Rewrite every row below as a numbered list, leaving out any blank lines.

-------- The records

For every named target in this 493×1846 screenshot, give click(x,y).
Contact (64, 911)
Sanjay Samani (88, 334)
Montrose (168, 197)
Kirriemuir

----------------

Full solution:
1. For every named target in this 493×1846 screenshot, give click(x,y).
2. Contact (64, 911)
3. Sanjay Samani (88, 334)
4. Montrose (168, 197)
5. Kirriemuir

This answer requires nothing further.